● **Provided information**:
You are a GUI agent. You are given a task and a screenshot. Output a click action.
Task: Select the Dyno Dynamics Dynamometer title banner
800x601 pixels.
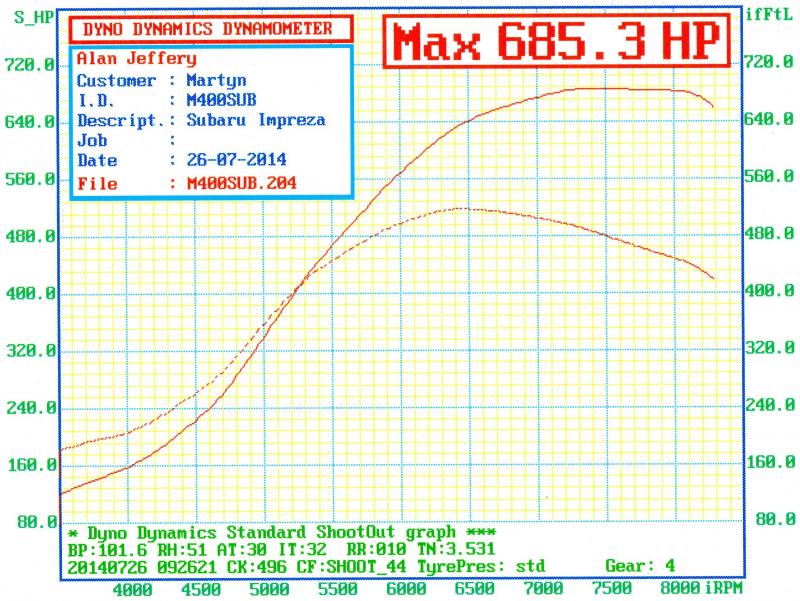(x=207, y=29)
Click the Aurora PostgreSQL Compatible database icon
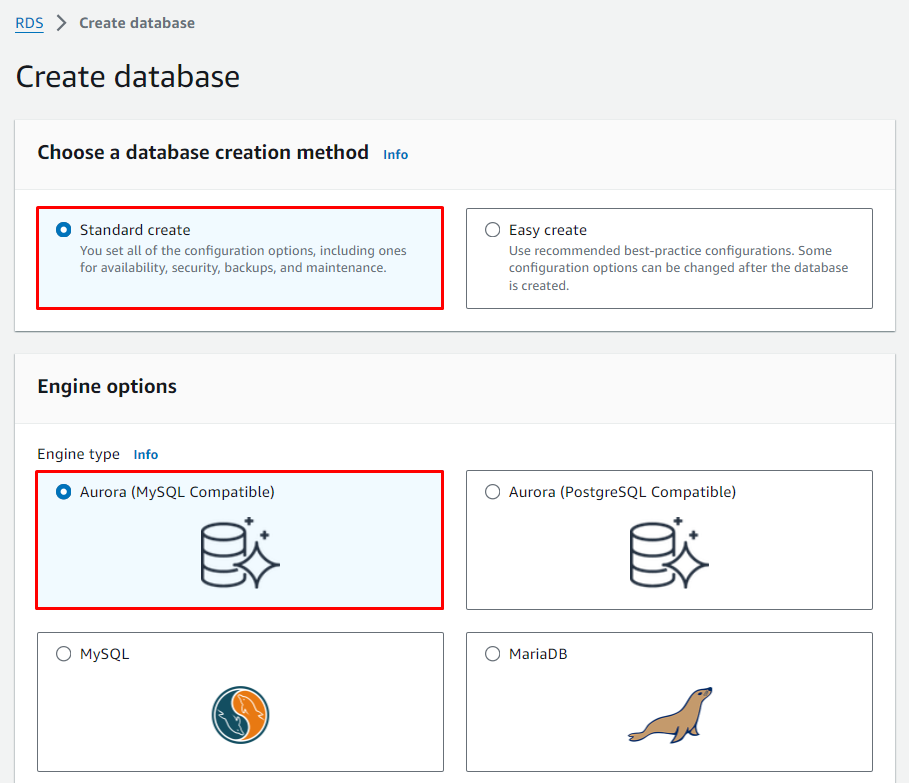This screenshot has height=783, width=909. click(669, 552)
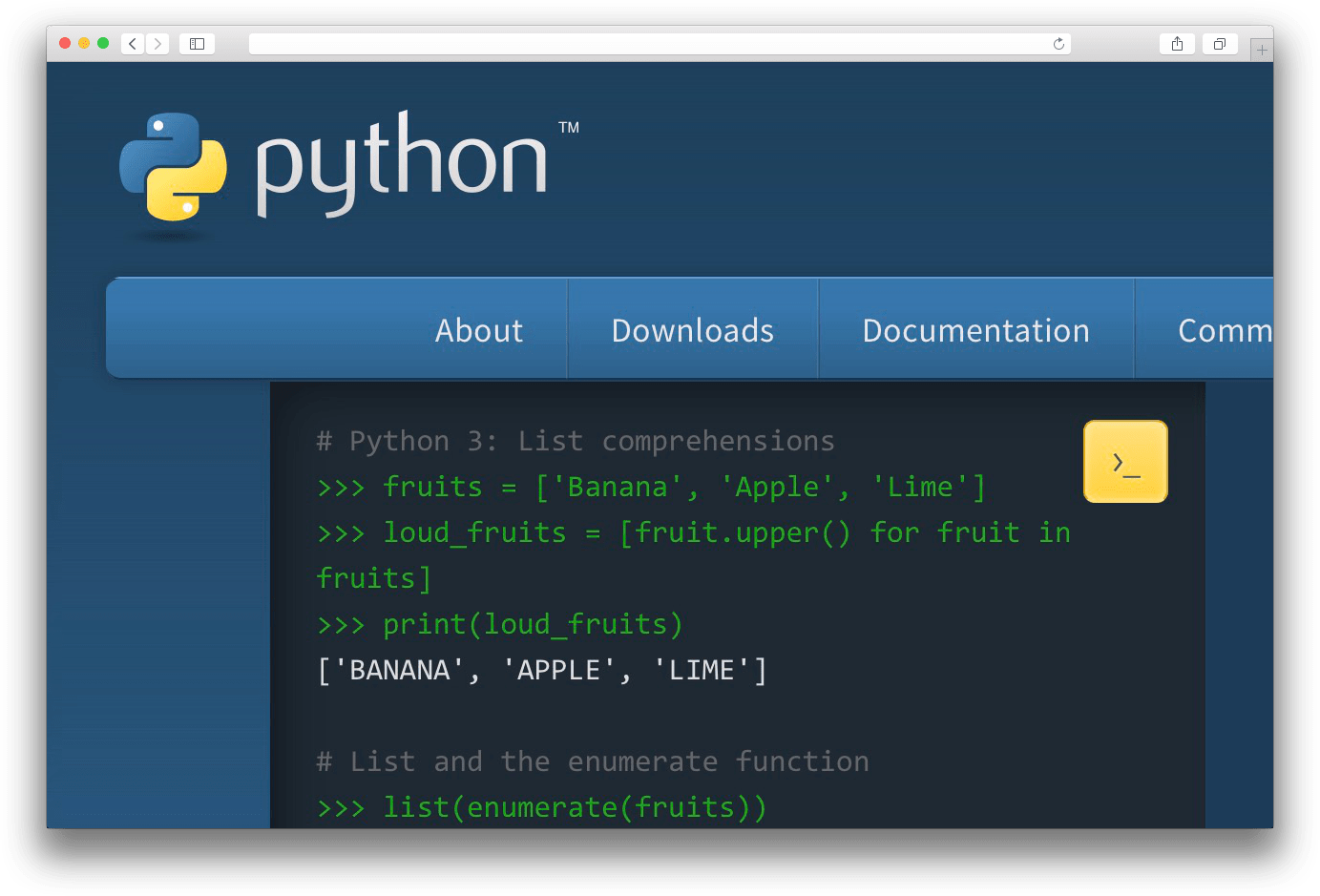1320x896 pixels.
Task: Open the Documentation menu
Action: coord(975,330)
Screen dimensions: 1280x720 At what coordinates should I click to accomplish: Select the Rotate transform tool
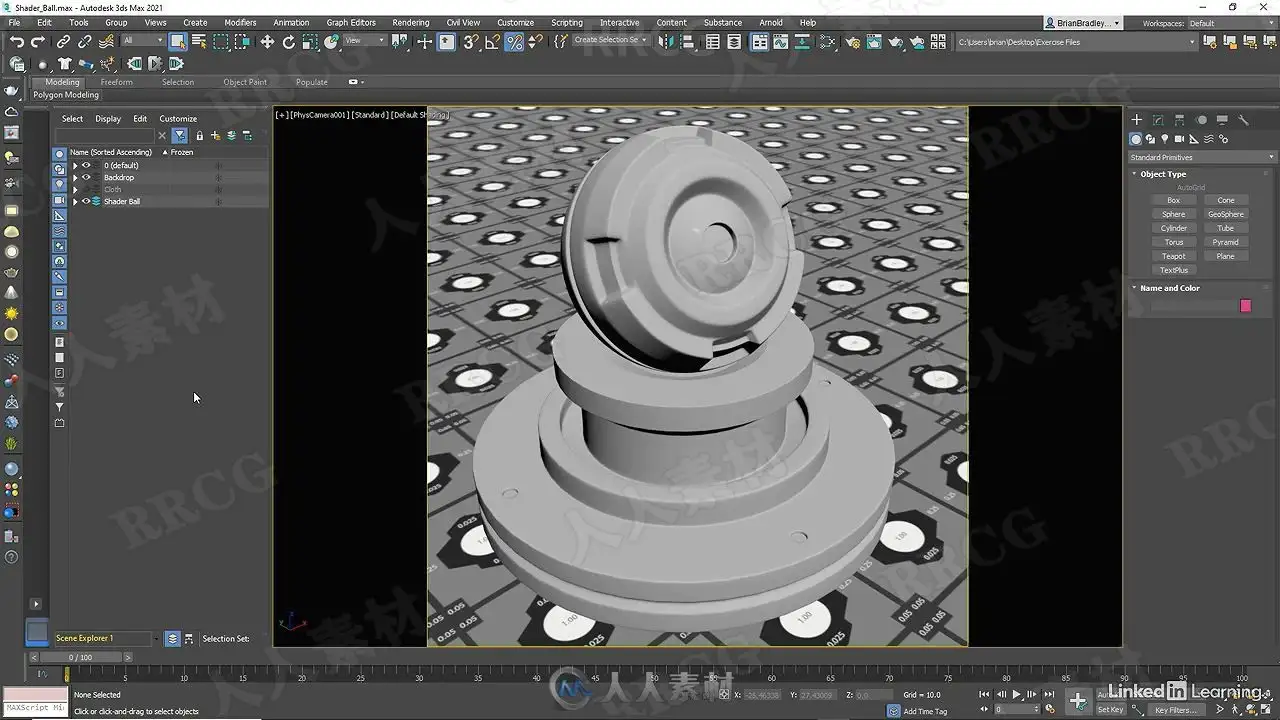pyautogui.click(x=289, y=41)
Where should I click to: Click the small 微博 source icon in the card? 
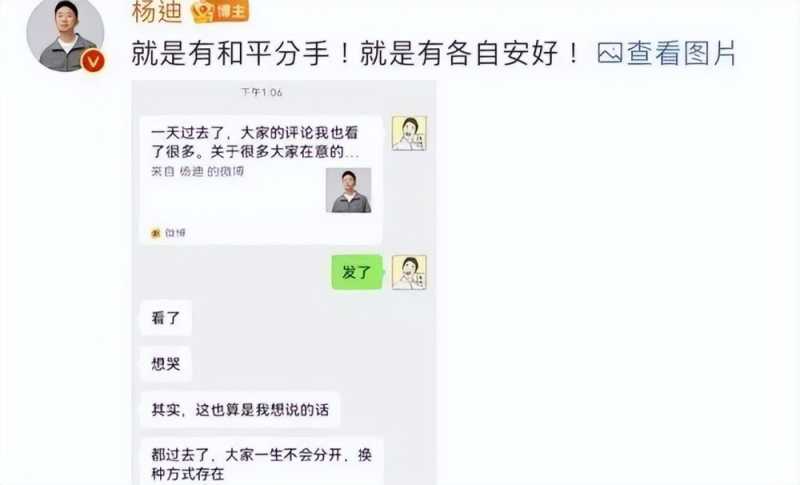coord(156,233)
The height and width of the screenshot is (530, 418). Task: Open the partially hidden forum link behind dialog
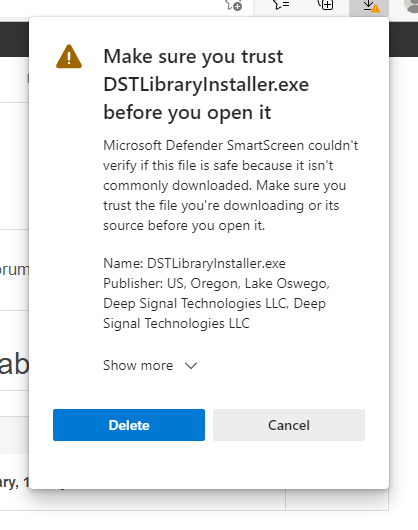click(15, 270)
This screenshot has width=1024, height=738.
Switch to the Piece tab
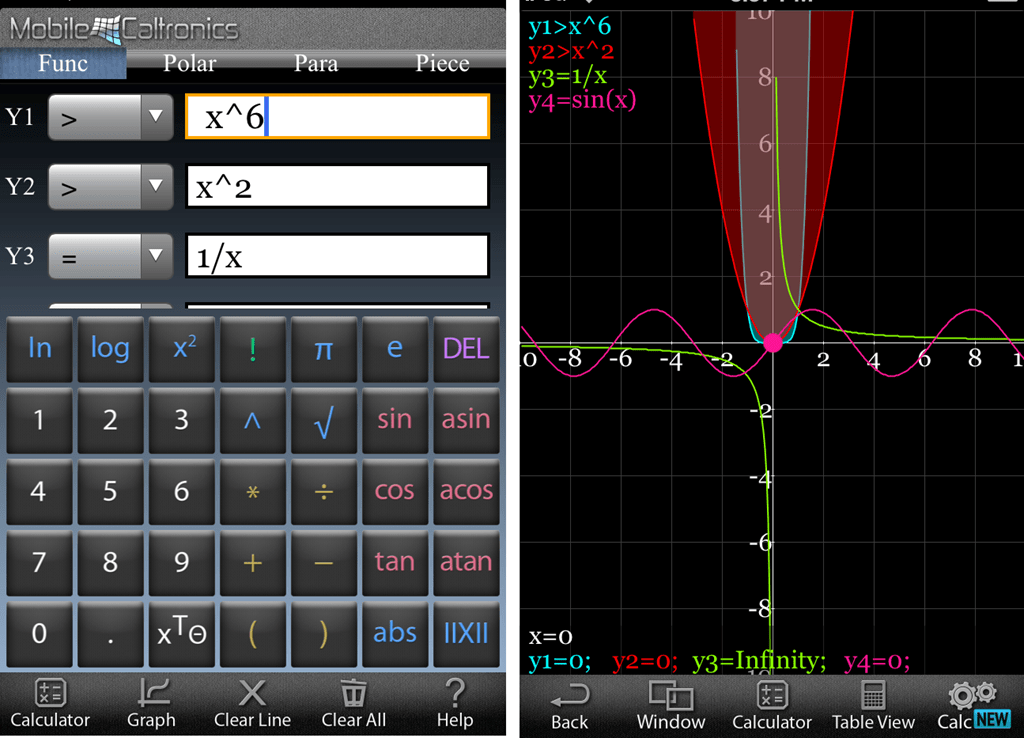[442, 63]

● **How to complete this task**: The copy must begin with the line containing "800x601 pixels.", end with the last line of the material, match each line exactly, and hold no pictures.

● **Written response**:
800x601 pixels.
(x=207, y=29)
Click the Aurora PostgreSQL Compatible database icon
This screenshot has height=783, width=909. click(669, 552)
1320x896 pixels.
Task: Open the Documentation menu
Action: coord(975,330)
Screen dimensions: 1280x720 At what coordinates should I click to accomplish: Select the Rotate transform tool
pyautogui.click(x=289, y=41)
Where should I click to: Click the small 微博 source icon in the card? 
coord(156,233)
The height and width of the screenshot is (530, 418). Task: Open the partially hidden forum link behind dialog
click(15, 270)
This screenshot has width=1024, height=738.
Switch to the Piece tab
[442, 63]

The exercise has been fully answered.